Dedim ya ayarsızım. Kanım vatan millet sakarya akar, ama ruhumun çekip İsviçre filan bir yere yerleşesi var mesela. Hani herkesin düşündüğü, soru sorabildiği, sevip sevmeme kararını rahatça beyan edebildiği, giyim kuşam kriterlerinin serbest, bu tercihlerinin dayak yeme potansiyeli teşkil etmediği yerlerden birine. Hatta ülke bile seçtim. Soğuk memleket sevmediğimden Yunanistan’a gidelim dedik. Rakı, balık, neşe, ege….
Dedim ya ayarsızlık başa bela. Milliyetçiyim ama hümanizmden yanayım mesela. Benim galiba anlayışım eksik. Yani Vatan elbette güzel, ama bir türlü dünyanın geri kalanı yansın diyemiyorum. Hani Amerikan filmlerinde 4 temmuz konulu filmlerde Hint veya Afrika asıllı jönleri seyredip “halbuki bizim ceddimiz/kanımız neler yapmış sinema sektörü anlatamıyor” diye ahkam da kesemedim. Vatan kıymeti bilse bile yine de sevmem saymam için kan testi/gen haritası şart diyemiyorum mesela.
En sevmediğim politikacıyı bile bilmem kimin torunu, dedesi ajanmış, zart zurt menşeilimiş, bilmem kimin dölü diye de gömemiyorum hatta.

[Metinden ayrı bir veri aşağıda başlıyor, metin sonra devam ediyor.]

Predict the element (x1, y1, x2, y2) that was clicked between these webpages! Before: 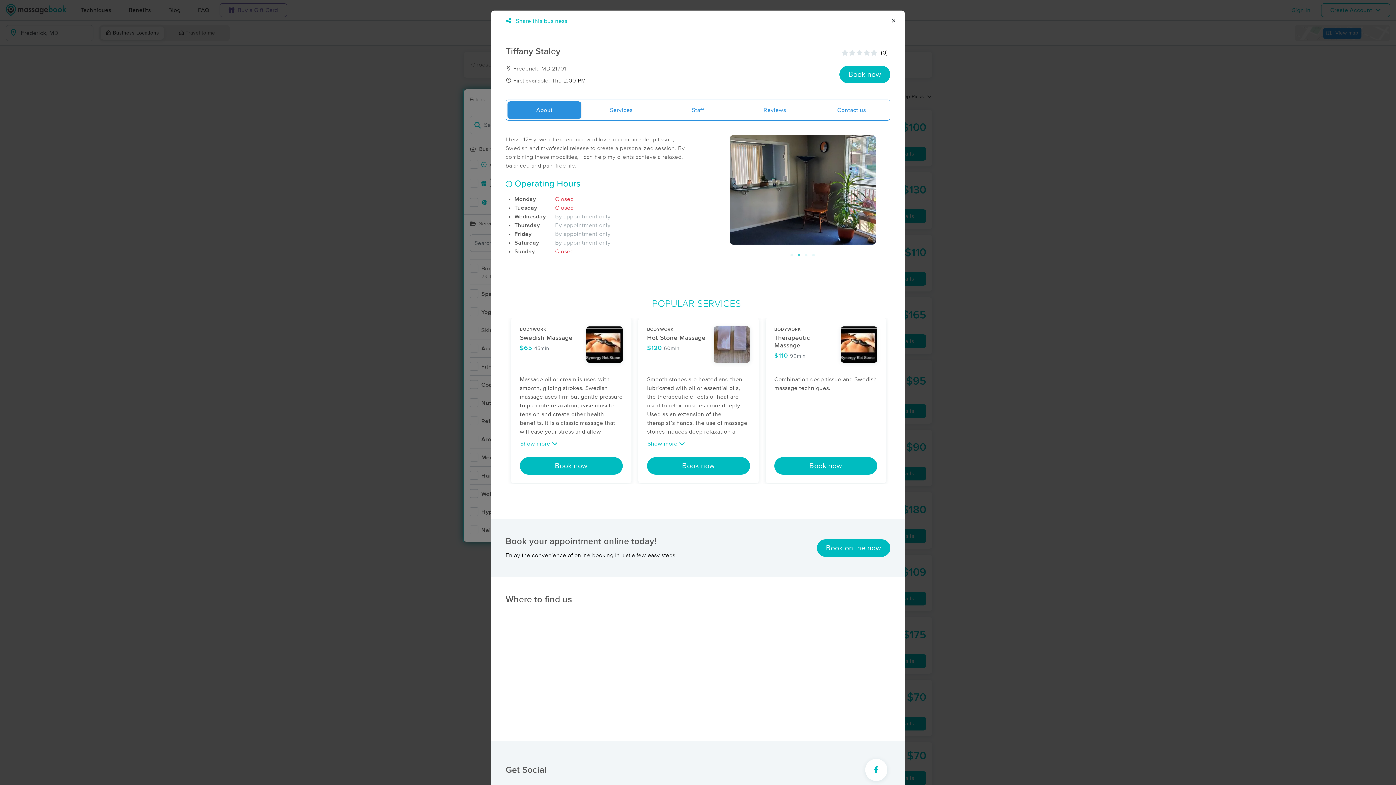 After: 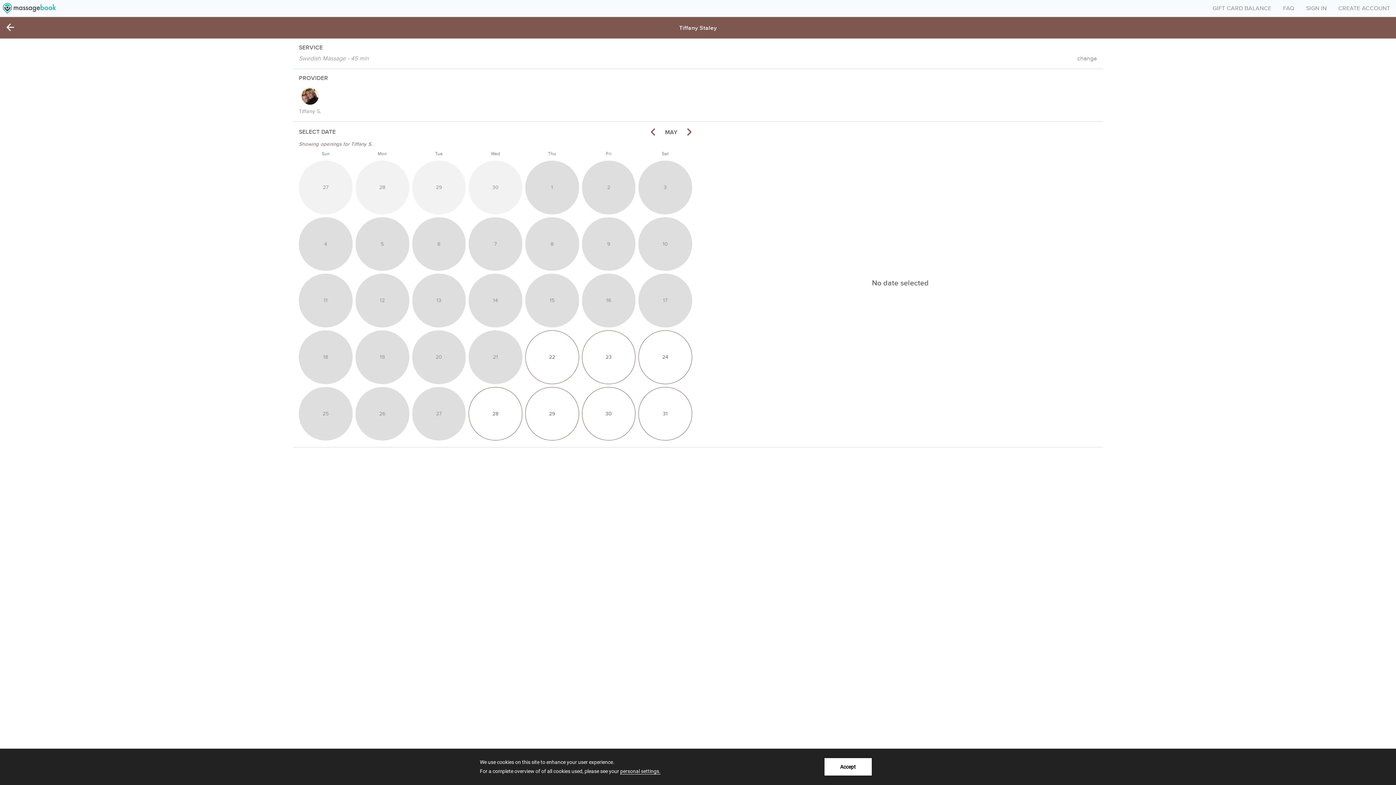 Action: bbox: (520, 457, 622, 475) label: Book now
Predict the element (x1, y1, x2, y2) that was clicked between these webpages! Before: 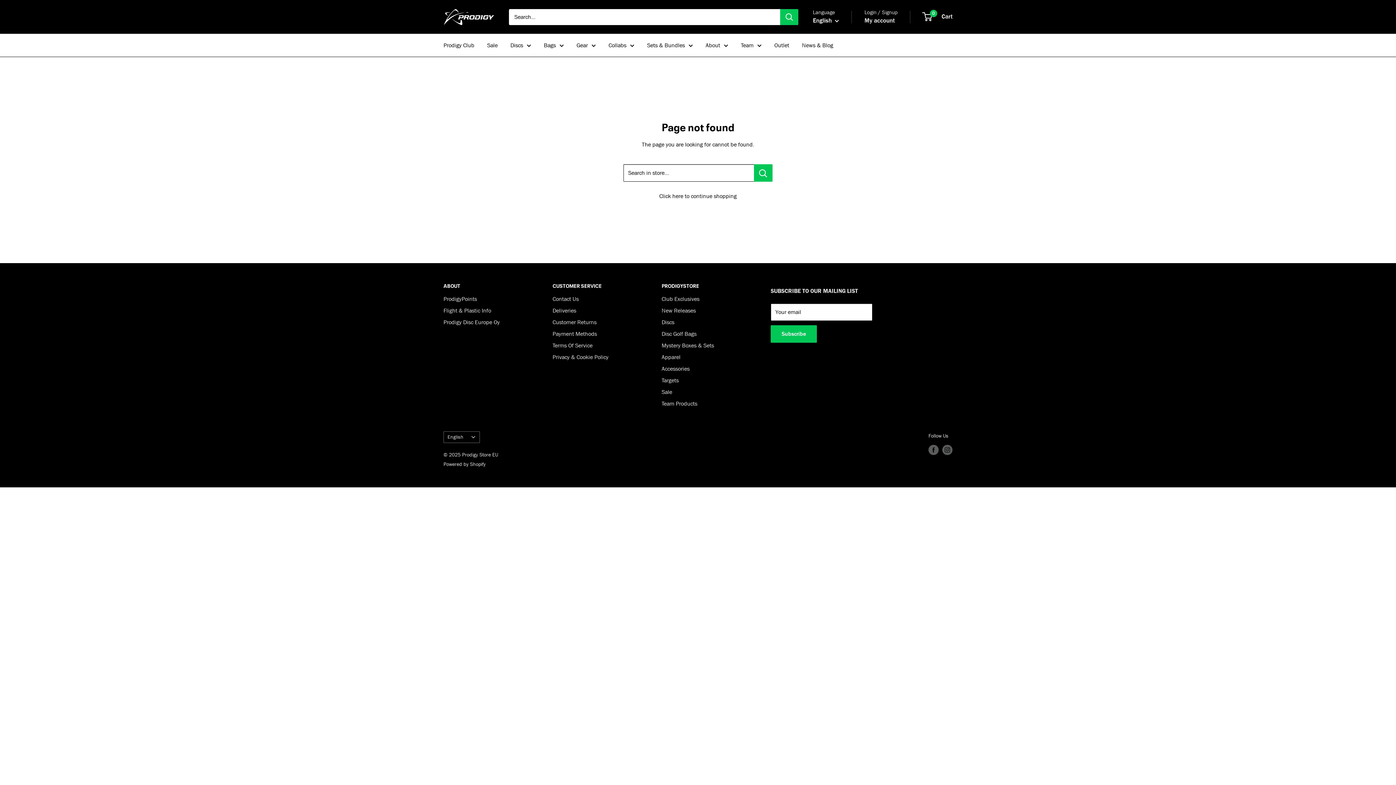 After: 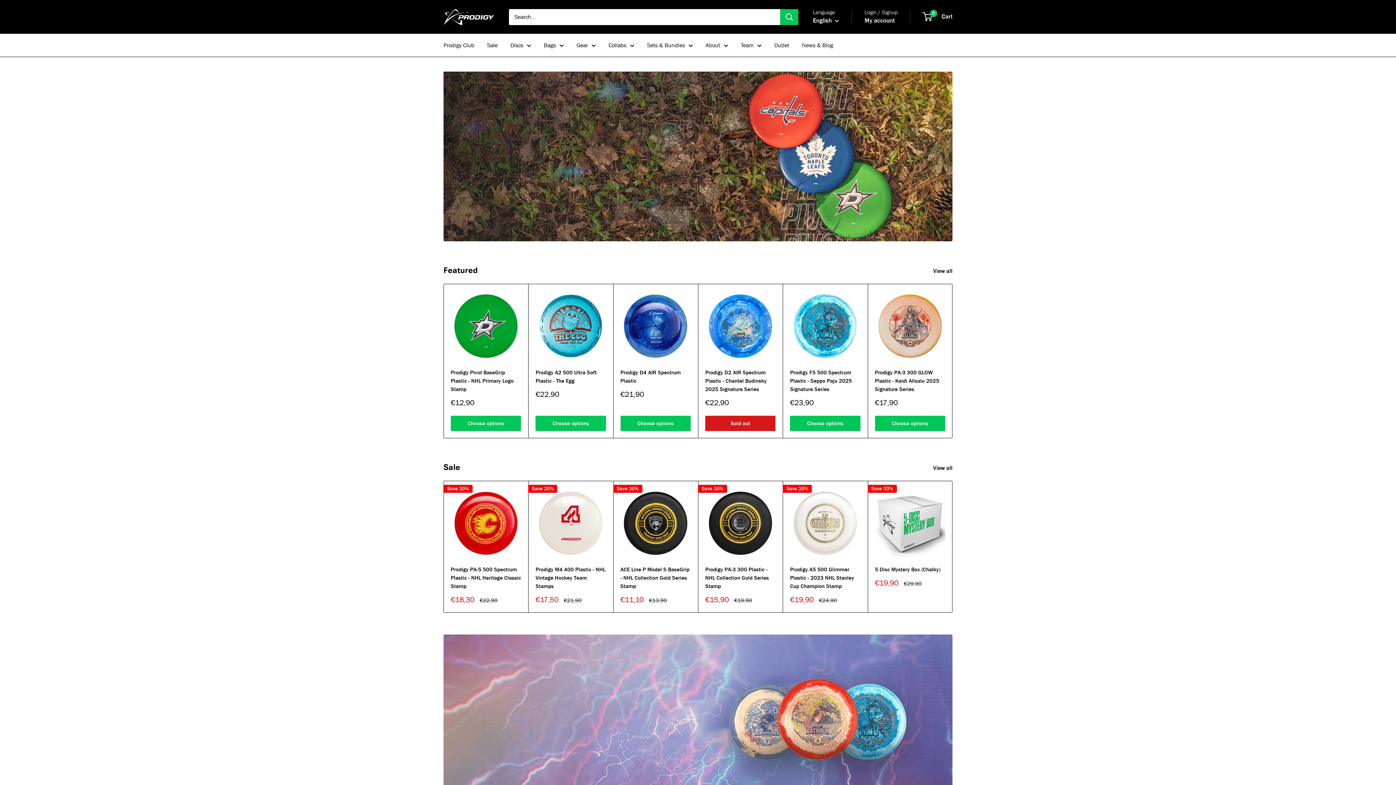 Action: bbox: (659, 192, 736, 200) label: Click here to continue shopping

Aşk seviyorum mesela. Dibine kadar. Ama ayran gönüllü de olamadım hiçbir zaman. Tek eşlilik, yuva ve istiyorsan evlilik hala güzel, hala lazım bana göre.
Kaynana elti kelti gıybeti yapamadım ağız tadıyla. Napalım yani, iyi insanlar. Benim öyle bir lüksüm olmayacakmış hayatta demek. Hani evliliğinin 3. Ayında kısır partisinde arkadaşlarına kayınlarını çekiştiren; 3 ay önce ölüp bittiği adamı gömenlerden olamadım bir türlü.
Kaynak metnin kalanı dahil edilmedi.